Wednesday, 21 September 2011

The book fair: reasons to delight

Selected reasons for coming along on Saturday to Exmouth Market, London EC1R 4QE: the poetry book fair, from 10 a.m.

1: It’s free, and the cricket season is over so what else are you going to do on a Saturday? The shopping?

13: There hasn’t been such a gathering of poetry presses in London for too long, and without your presence to show that it’s a worthwhile assembly there won’t be another for another long time.

14: Exmouth Market itself: cafés, bars, outdoor stalls and a fine independent bookshop (Clerkenwell Tales) next door to the book fair. Joseph Grimaldi, celebrated English clown, lived here between 1818 and 1828.

29: Madame Rosa, after reading your palm, has foreseen that at the book fair you will meet someone ‘who could be important in your life, / the future tells me / he could be the one.’ Or she. (I’m quoting from a Bill Manhire poem, so it must be true.)

33: There’ll be poets there from planet mainstream and poets from planets that do exist but whose discovery has never been recognised by the Royal Astronomical Society. The Poetry Wars: think of this event as the equivalent of that Christmas 1914 occasion when when the Tommies and the Boches clambered out of their trenches, dropped their rifles and played football.

34: There is no VAT on books. Yet.

41: To hear an early-autumn chorus of 30 poets reading from their work throughout the day.

57: If you think any event larger than than a one-off book launch has to have corporate resources and/or Arts Council money behind it but would like to believe otherwise, then come and believe.

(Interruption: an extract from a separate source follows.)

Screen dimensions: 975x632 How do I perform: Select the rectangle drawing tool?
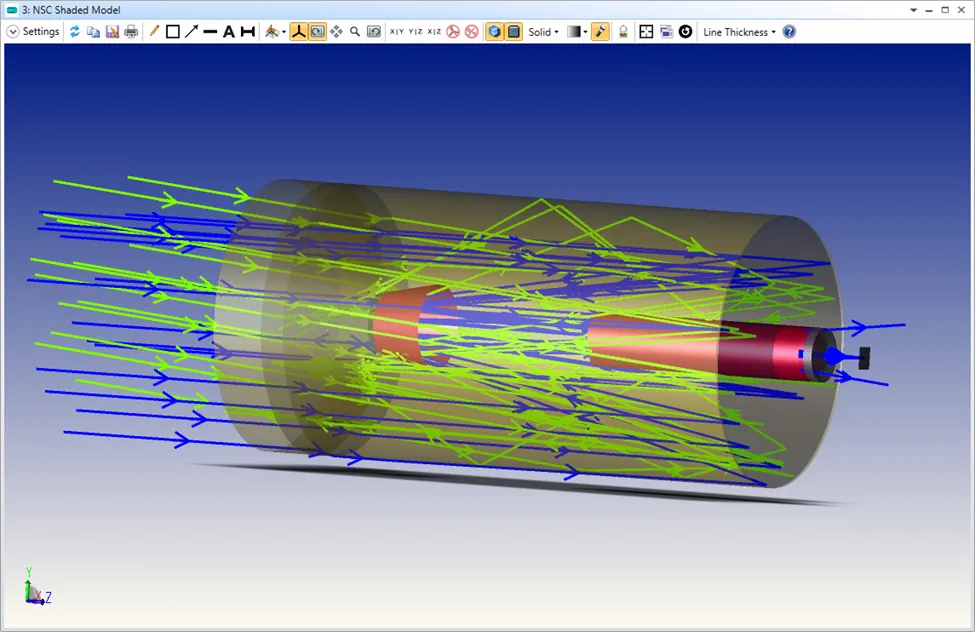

99, 100 and 101: Michael Horovitz. From even before the 1965 Albert Hall reading (Ferlinghetti, Corso, Burroughs, Logue, Horovitz et al, and an audience of 7,000), he has carried the New Departures and Poetry Olympics torch through to today. Legend. On stage at 11 a.m.

293, 408 and 666: Because there’ll be books at the fair you won’t come across elsewhere. Because a book in the hand at the fair is worth six in the post from a rainforest in South America. Because you’re worth it.